- **Problem description**
Among the records below, how many lines contain the word "agent"? The answer is a single number.

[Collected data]
-=-=-

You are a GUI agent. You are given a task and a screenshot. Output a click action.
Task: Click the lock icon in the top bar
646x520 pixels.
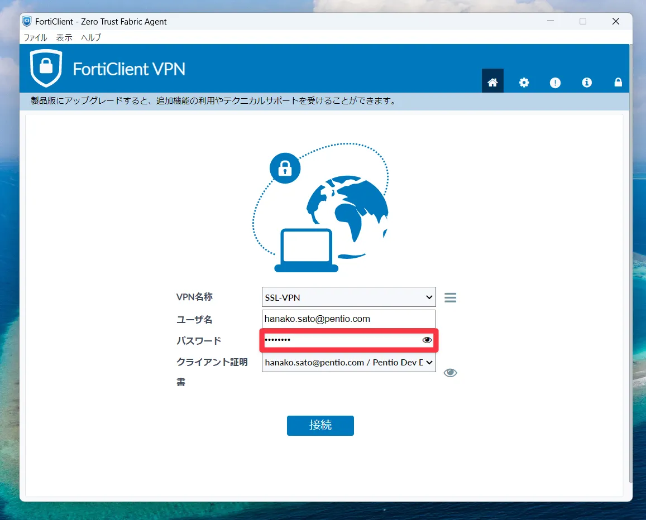point(618,82)
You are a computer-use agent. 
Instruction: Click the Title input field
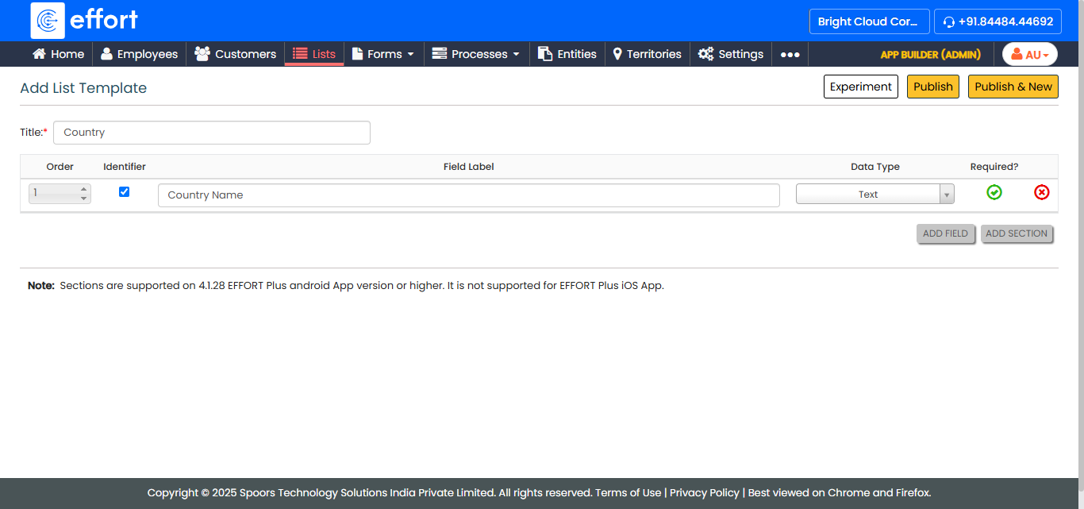point(212,133)
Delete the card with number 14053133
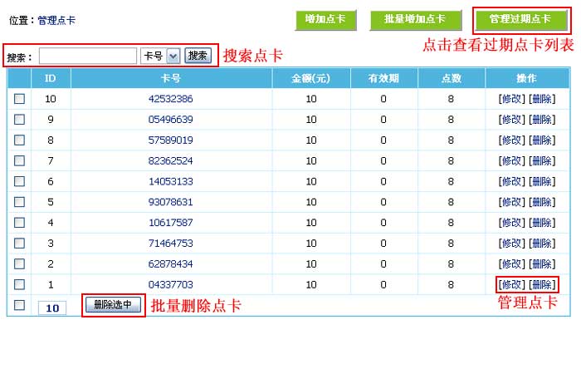Image resolution: width=581 pixels, height=369 pixels. (541, 181)
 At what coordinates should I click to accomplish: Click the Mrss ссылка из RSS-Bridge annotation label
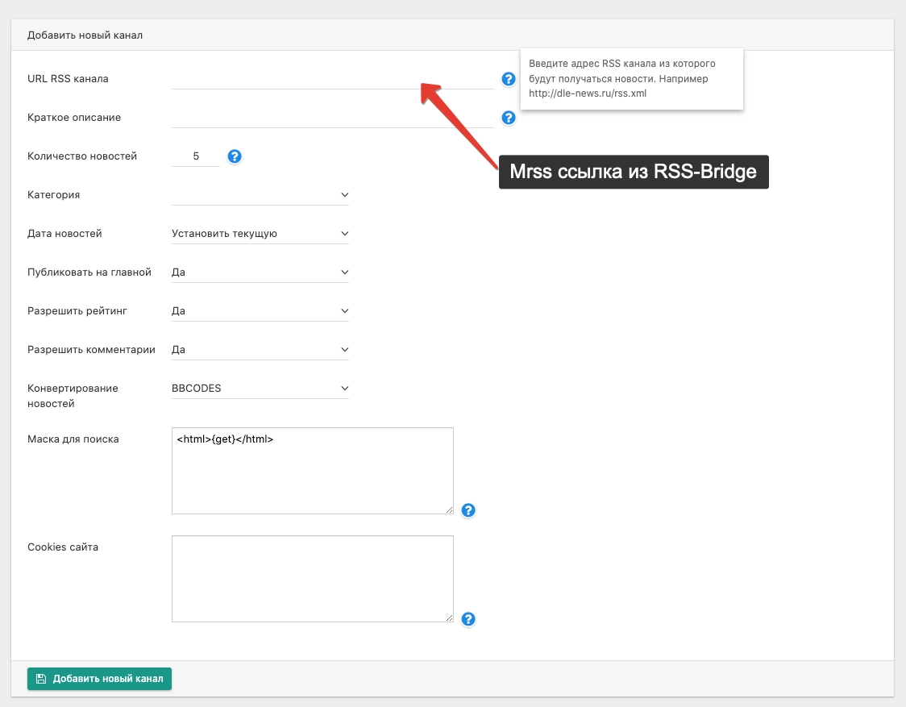[634, 172]
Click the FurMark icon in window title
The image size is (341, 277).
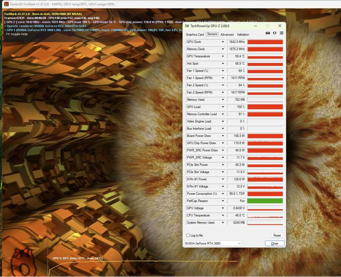tap(6, 4)
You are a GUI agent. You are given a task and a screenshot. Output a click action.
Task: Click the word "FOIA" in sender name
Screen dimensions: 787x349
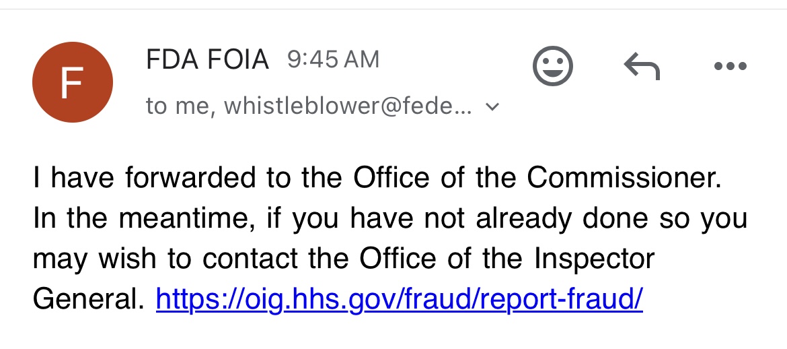[239, 60]
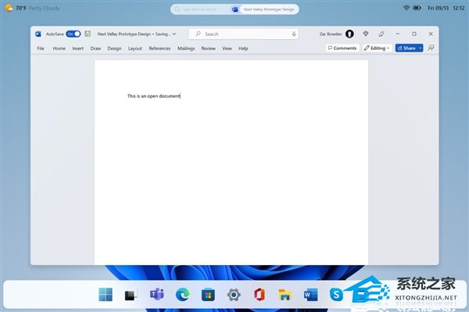Click the save icon beside AutoSave

(x=88, y=34)
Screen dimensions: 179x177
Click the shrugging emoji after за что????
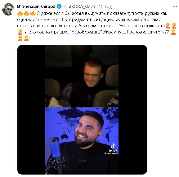coord(173,32)
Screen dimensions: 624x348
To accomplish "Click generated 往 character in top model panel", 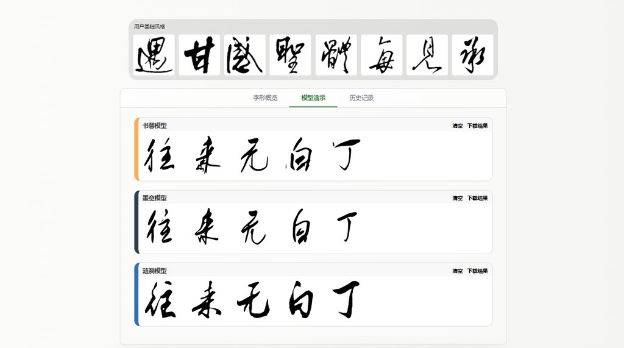I will (159, 155).
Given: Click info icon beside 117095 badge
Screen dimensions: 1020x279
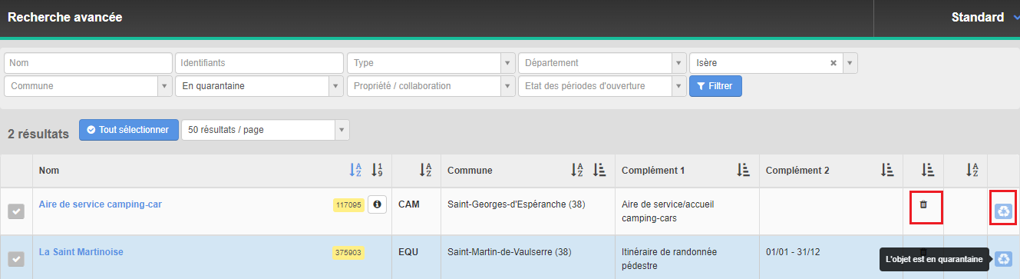Looking at the screenshot, I should (x=376, y=204).
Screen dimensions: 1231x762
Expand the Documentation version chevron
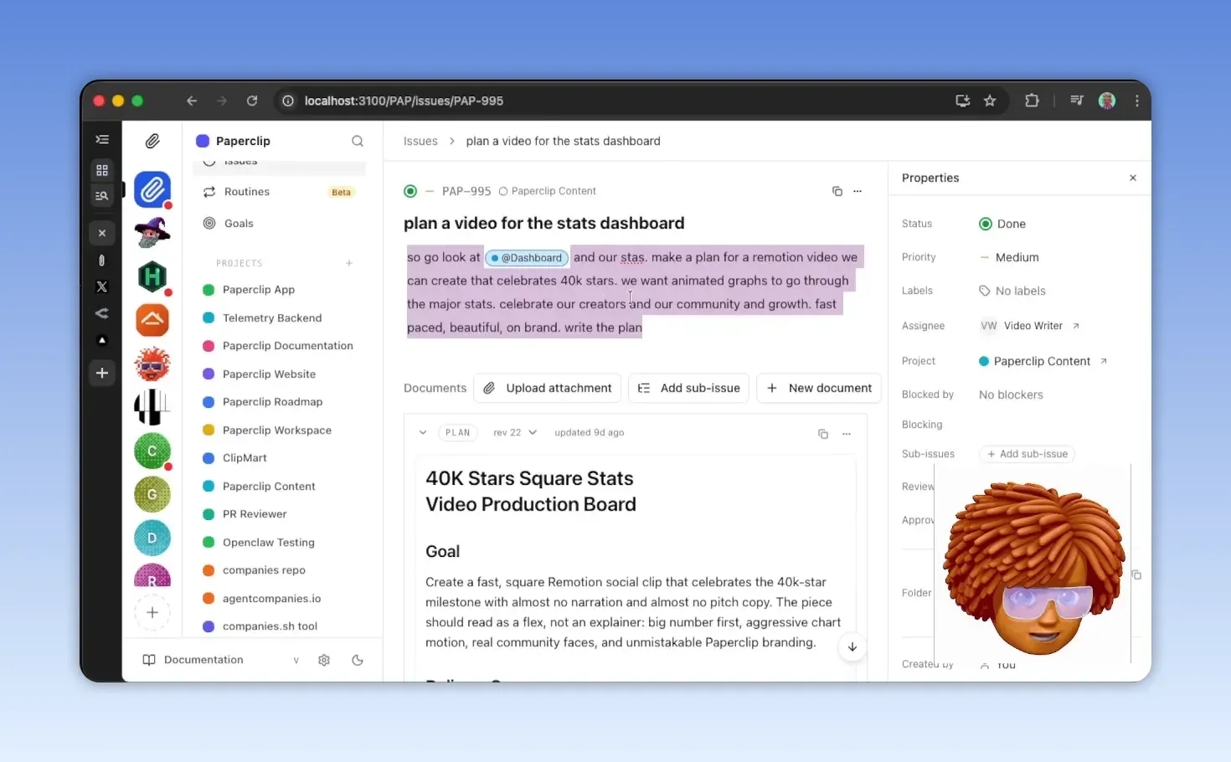coord(295,660)
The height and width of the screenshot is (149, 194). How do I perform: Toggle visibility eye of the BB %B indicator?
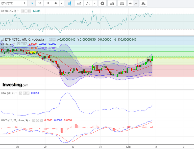tap(22, 11)
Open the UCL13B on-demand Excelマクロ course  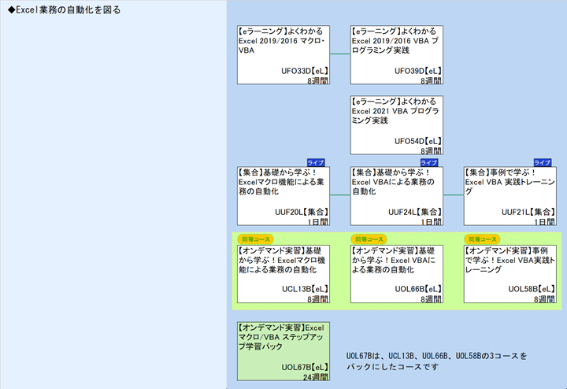pyautogui.click(x=284, y=273)
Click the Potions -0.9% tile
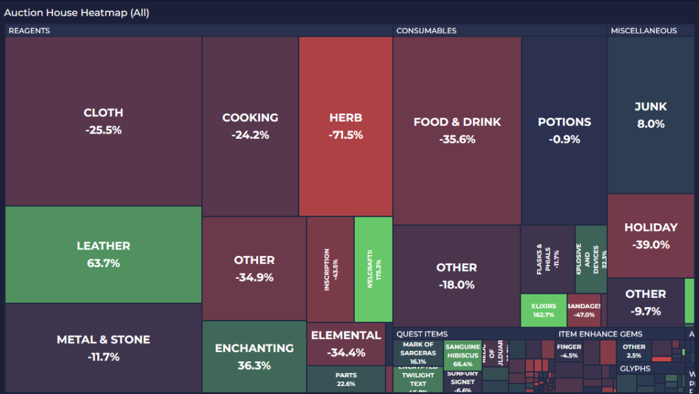 [x=564, y=130]
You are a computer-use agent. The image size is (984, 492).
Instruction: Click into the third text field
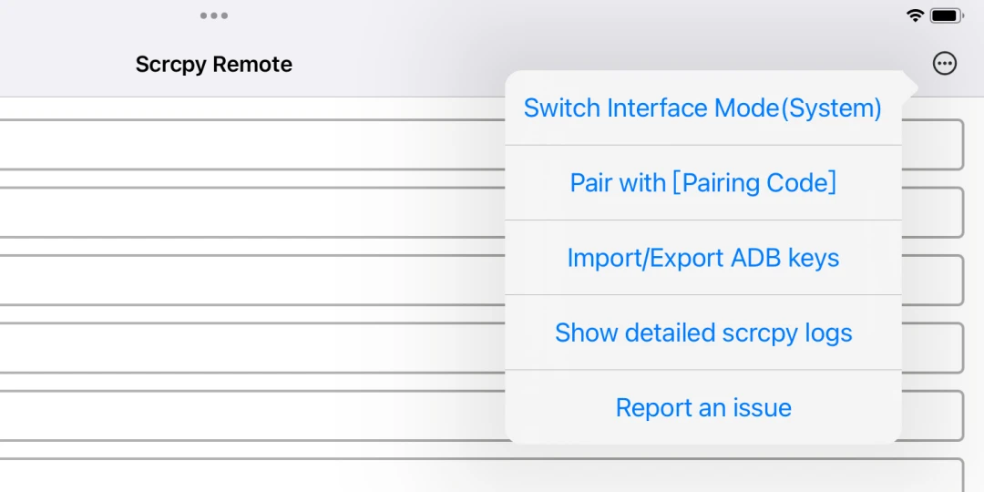pos(246,280)
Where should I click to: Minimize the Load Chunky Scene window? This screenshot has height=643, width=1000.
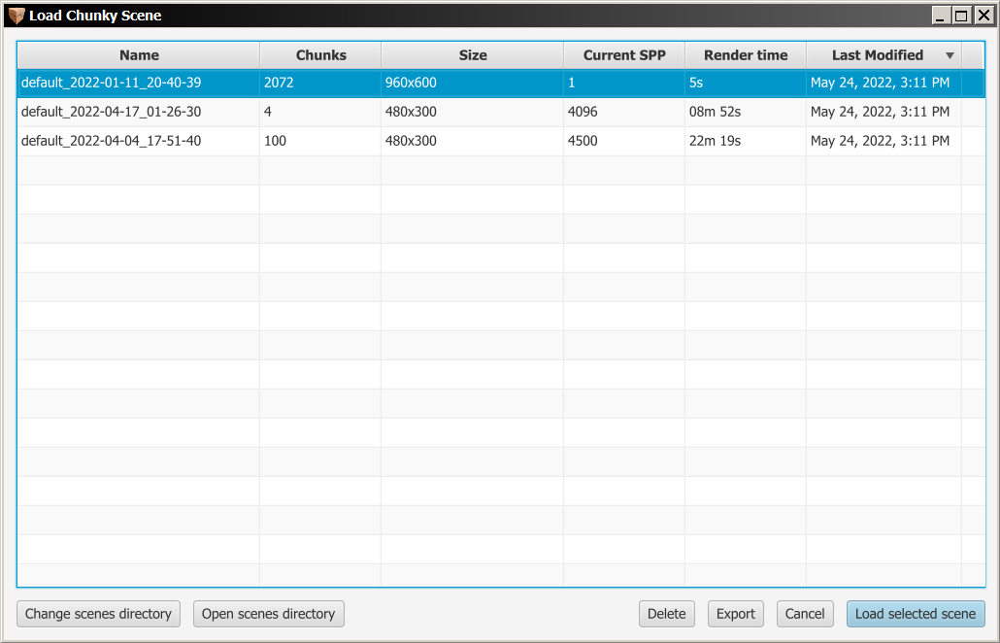pos(943,16)
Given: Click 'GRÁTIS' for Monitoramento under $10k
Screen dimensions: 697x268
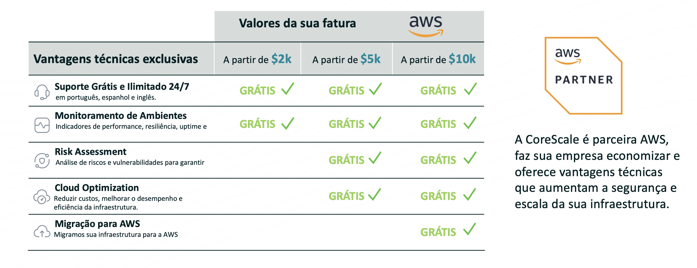Looking at the screenshot, I should [x=438, y=124].
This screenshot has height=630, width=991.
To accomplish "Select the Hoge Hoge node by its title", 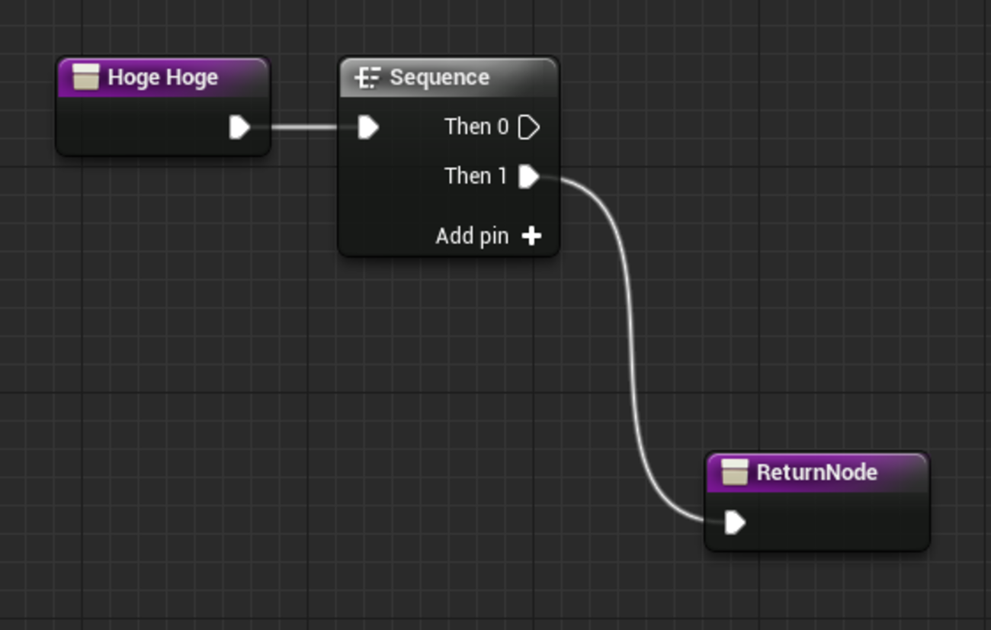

-=-=-

- **Written solution**
4